Calculation of Optical Conductivity, Resistivity and Thermopower of Filled Skutterudite CeRu$_4$Sb$_{12}$ based on a Realistic Tight-binding Model with Strong Correlation

TL;DR

This paper models the optical conductivity, resistivity, and thermopower of CeRu$_4$Sb$_{12}$ using a realistic tight-binding approach combined with dynamical mean field theory to explain experimental observations.

Contribution

It introduces a simplified tight-binding model with strong correlation effects to accurately reproduce the temperature-dependent electronic properties of CeRu$_4$Sb$_{12}$.

Findings

The model reproduces the pseudo-gap in optical conductivity.

It explains the resistivity peak at 80 K.

It captures the positive Seebeck coefficient behavior.

Abstract

The filled-skutterudite compound CeRu$_4$Sb$_{12}$ shows a pseudo-gap structure in the optical conductivity spectra similar to the Kondo insulators, but metallic behavior below 80 K. The resistivity shows a large peak at 80 K, and the Seebeck coefficient is positive and also shows a large peak at nearly the same temperature.

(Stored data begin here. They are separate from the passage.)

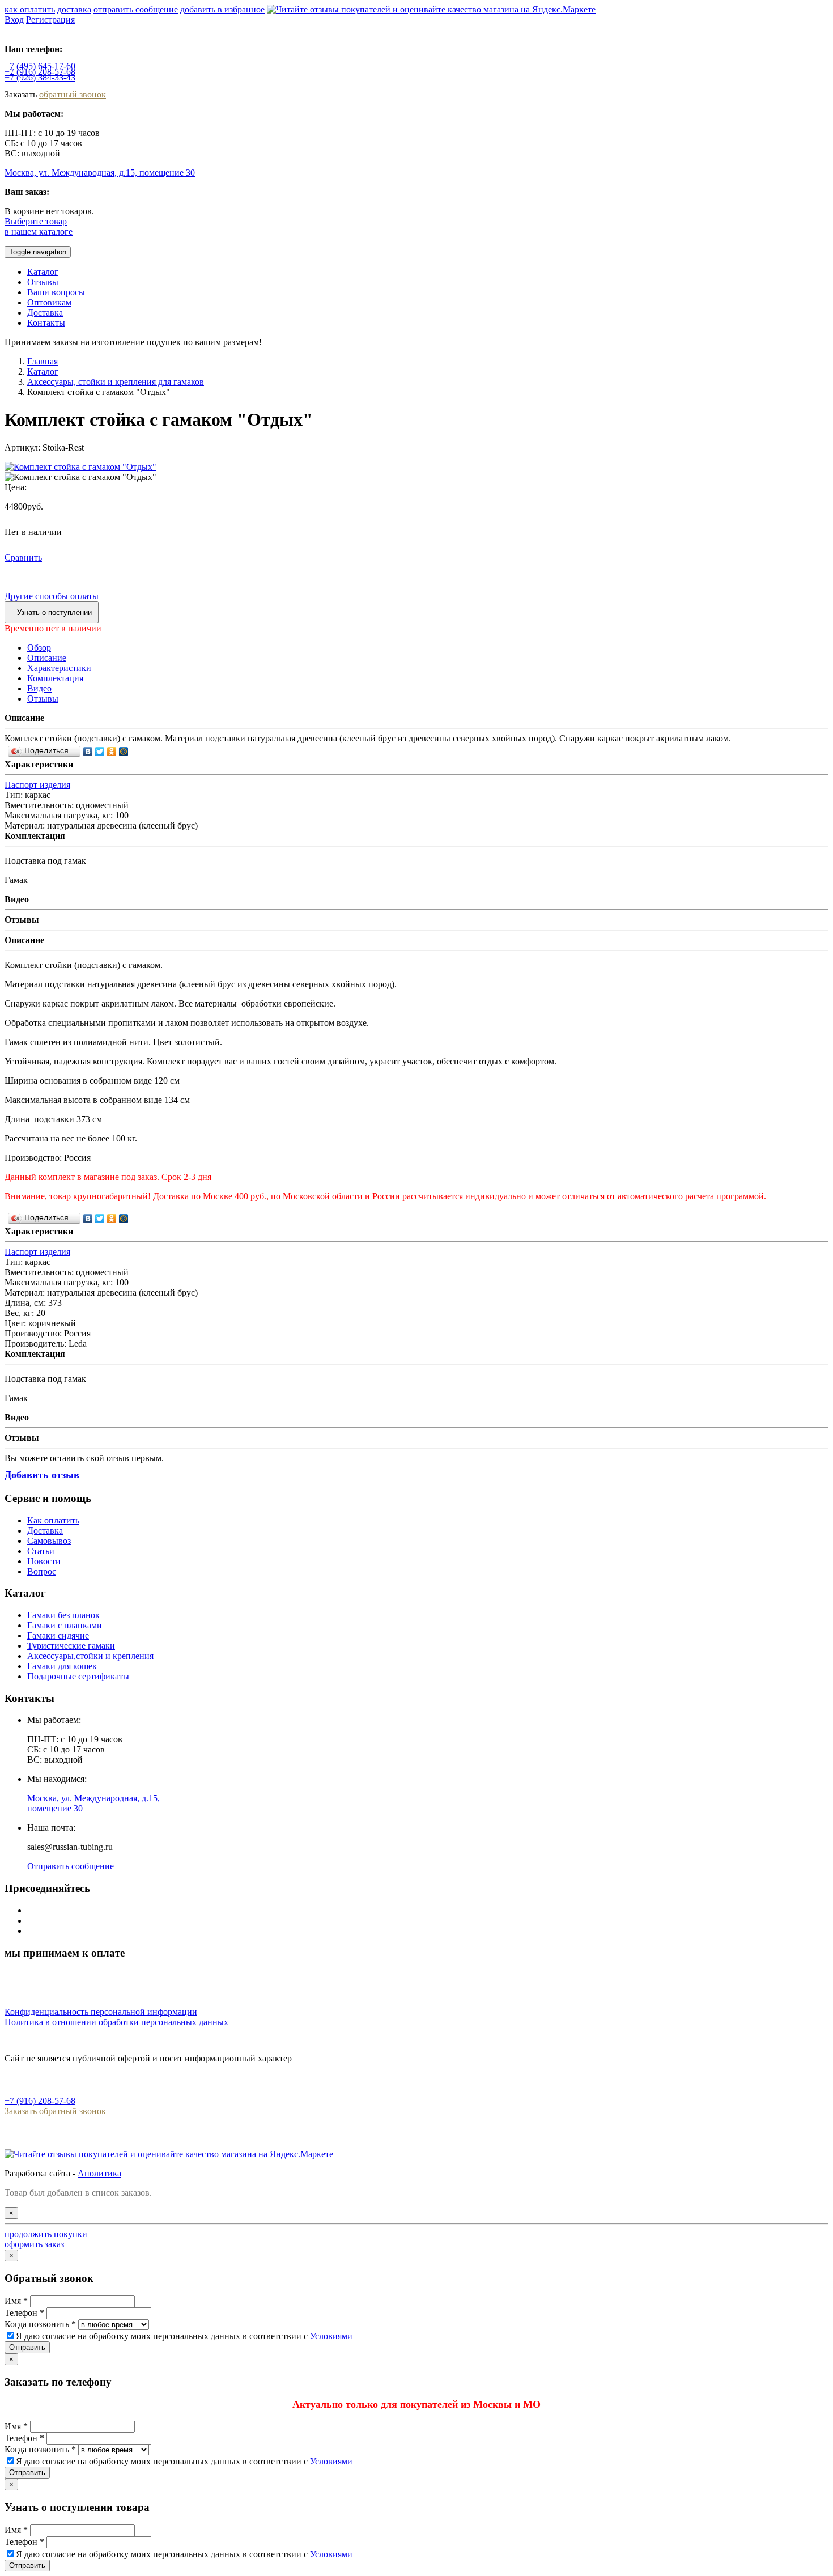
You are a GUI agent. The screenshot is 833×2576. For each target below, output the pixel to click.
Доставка (45, 312)
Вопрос (41, 1571)
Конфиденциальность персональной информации (101, 2012)
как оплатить (30, 9)
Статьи (40, 1551)
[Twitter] (100, 751)
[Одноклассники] (112, 751)
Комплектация (55, 678)
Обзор (39, 647)
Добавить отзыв (42, 1474)
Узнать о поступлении (54, 612)
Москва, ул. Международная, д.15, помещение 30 (100, 172)
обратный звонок (72, 94)
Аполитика (99, 2173)
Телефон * (24, 2313)
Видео (39, 688)
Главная (42, 361)
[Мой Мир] (124, 751)
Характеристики (59, 668)
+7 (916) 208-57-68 (40, 2101)
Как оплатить (53, 1520)
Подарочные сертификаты (78, 1676)
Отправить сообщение (70, 1866)
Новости (44, 1561)
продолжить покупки (46, 2234)
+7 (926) (40, 77)
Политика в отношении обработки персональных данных (116, 2022)
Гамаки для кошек (62, 1666)
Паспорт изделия (37, 785)
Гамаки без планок (63, 1615)
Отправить (27, 2347)
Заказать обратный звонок (55, 2111)
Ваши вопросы (56, 292)
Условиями (331, 2336)
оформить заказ (34, 2244)
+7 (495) (40, 66)
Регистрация (50, 19)
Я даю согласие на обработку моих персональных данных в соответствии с (184, 2336)
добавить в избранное (222, 9)
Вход (14, 19)
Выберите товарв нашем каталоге (39, 226)
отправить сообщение (136, 9)
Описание (46, 658)
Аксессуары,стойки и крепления (90, 1656)
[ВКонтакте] (88, 751)
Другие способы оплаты (52, 596)
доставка (74, 9)
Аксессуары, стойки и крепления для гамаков (115, 382)
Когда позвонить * (40, 2324)
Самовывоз (49, 1541)
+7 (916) (40, 72)
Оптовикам (49, 302)
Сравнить (23, 557)
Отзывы (42, 282)
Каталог (42, 272)
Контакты (46, 323)
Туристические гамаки (71, 1645)
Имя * (16, 2301)
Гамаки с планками (64, 1625)
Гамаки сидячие (58, 1635)
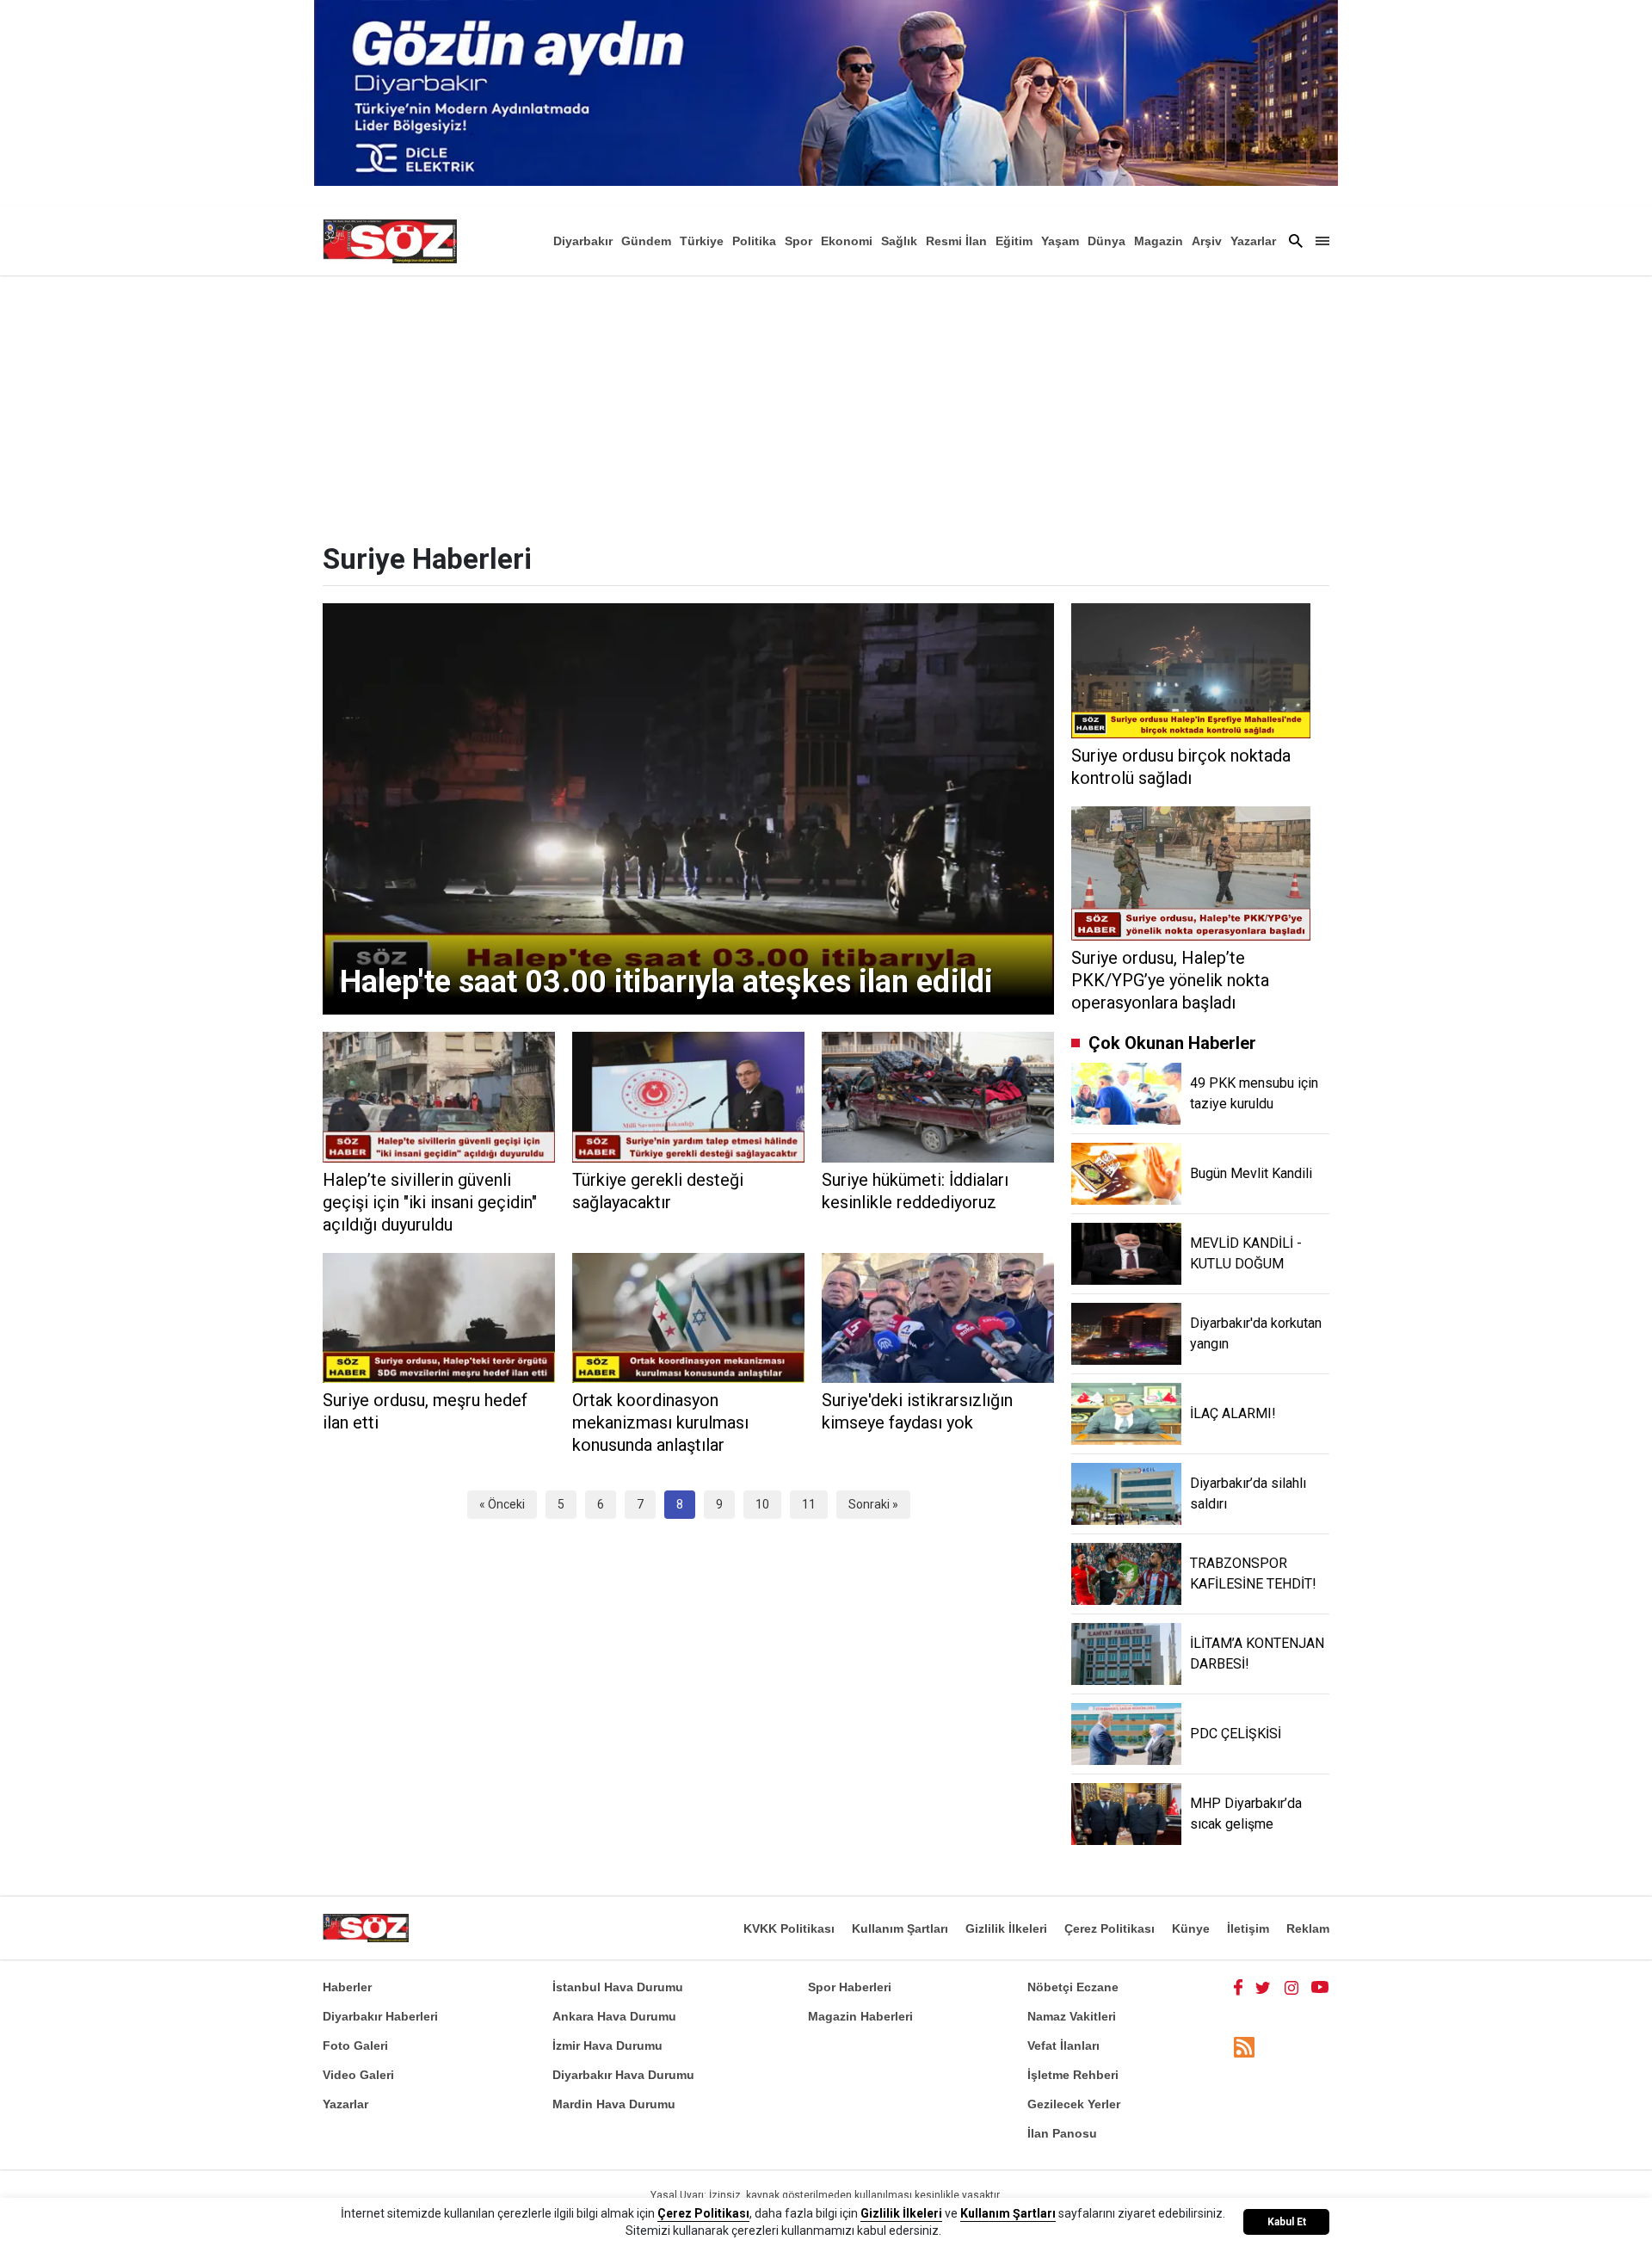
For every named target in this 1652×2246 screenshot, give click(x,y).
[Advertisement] (826, 404)
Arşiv (1207, 241)
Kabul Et (1286, 2222)
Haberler (347, 1987)
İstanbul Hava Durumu (617, 1987)
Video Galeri (358, 2075)
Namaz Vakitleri (1071, 2016)
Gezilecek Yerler (1073, 2104)
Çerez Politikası (1109, 1928)
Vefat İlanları (1063, 2045)
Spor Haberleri (849, 1987)
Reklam (1307, 1928)
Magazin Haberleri (860, 2016)
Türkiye (702, 241)
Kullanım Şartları (900, 1928)
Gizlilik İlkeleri (1006, 1928)
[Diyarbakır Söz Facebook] (1238, 1987)
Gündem (646, 241)
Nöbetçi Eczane (1073, 1987)
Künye (1191, 1928)
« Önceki (502, 1504)
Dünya (1106, 241)
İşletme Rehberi (1073, 2075)
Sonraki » (873, 1504)
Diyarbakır (583, 241)
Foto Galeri (355, 2045)
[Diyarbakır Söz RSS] (1244, 2047)
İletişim (1248, 1928)
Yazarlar (1253, 241)
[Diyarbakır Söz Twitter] (1263, 1987)
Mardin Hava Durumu (613, 2104)
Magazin (1158, 241)
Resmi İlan (956, 241)
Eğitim (1014, 241)
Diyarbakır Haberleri (380, 2016)
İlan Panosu (1062, 2133)
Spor (798, 241)
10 (762, 1504)
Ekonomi (846, 241)
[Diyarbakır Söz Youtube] (1320, 1987)
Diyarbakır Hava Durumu (623, 2075)
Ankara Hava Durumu (614, 2016)
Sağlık (899, 241)
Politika (754, 241)
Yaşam (1060, 241)
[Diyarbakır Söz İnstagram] (1291, 1987)
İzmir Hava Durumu (607, 2045)
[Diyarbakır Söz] (390, 240)
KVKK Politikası (789, 1928)
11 (809, 1504)
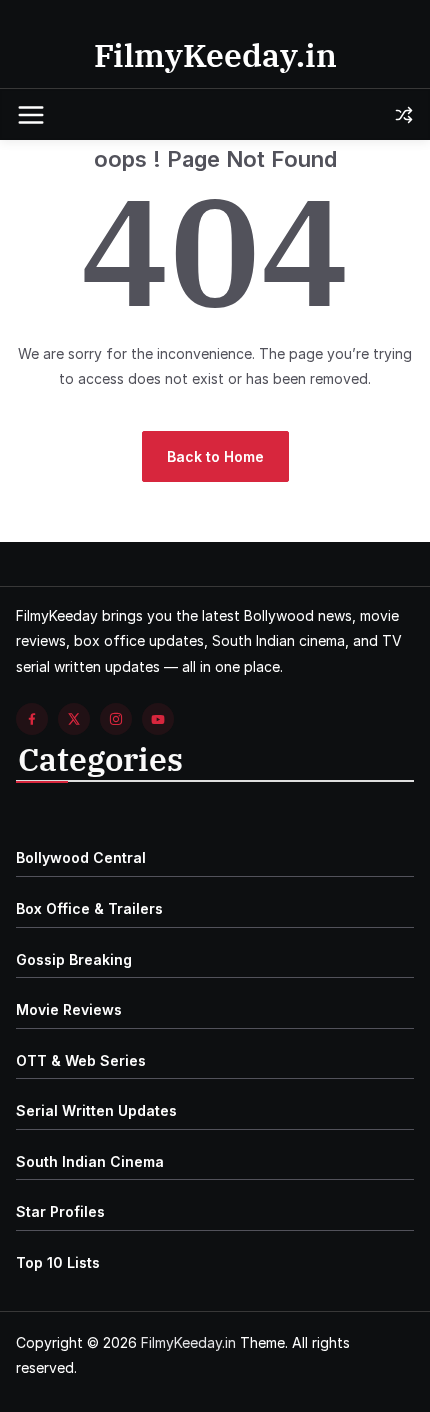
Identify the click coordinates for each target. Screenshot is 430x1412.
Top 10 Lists (58, 1262)
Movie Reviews (69, 1009)
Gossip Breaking (74, 959)
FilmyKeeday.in (215, 55)
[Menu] (31, 115)
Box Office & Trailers (89, 908)
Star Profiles (60, 1211)
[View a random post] (404, 115)
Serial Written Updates (96, 1110)
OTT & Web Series (81, 1060)
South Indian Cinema (90, 1161)
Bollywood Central (81, 857)
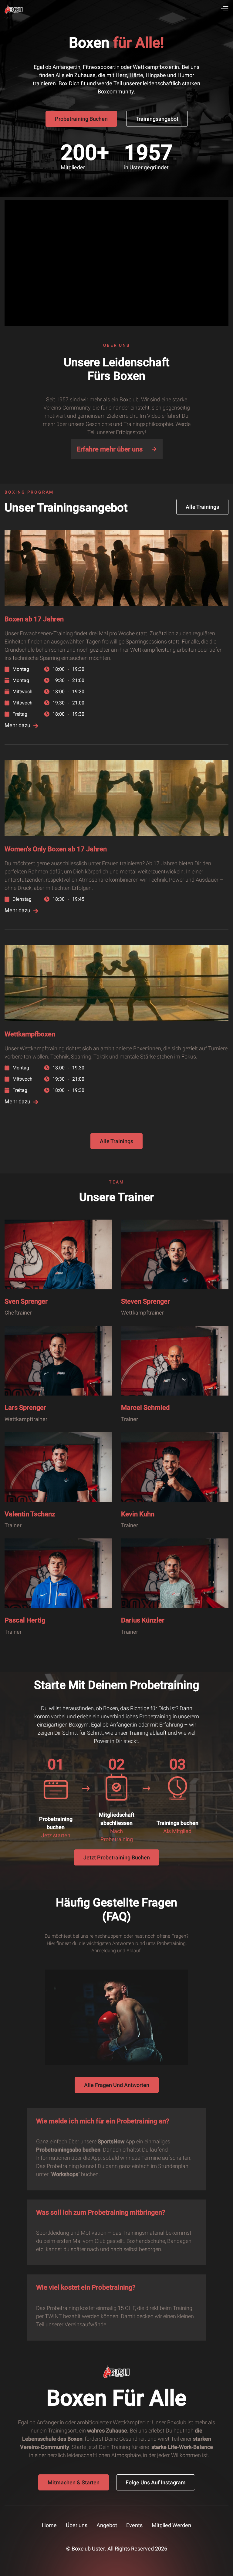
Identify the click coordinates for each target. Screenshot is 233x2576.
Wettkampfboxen (30, 1034)
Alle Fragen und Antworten (116, 2085)
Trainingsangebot (157, 119)
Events (134, 2525)
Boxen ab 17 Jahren (34, 619)
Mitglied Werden (171, 2525)
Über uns (76, 2525)
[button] (224, 9)
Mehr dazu (21, 725)
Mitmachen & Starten (74, 2482)
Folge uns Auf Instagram (156, 2482)
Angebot (106, 2525)
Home (49, 2525)
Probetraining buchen (81, 119)
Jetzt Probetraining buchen (116, 1857)
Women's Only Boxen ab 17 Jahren (56, 849)
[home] (14, 9)
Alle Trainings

In order to explain all these features, a simplified tight-binding model, which captures the essential features of the band calculation, is proposed. Using this model and introducing the correlation effect within the framework of the dynamical mean field approximation and the iterative perturbation theory, the temperature dependences of the optical conductivity, resistivity and the Seebeck coefficient are calculated, which can explain the experiments.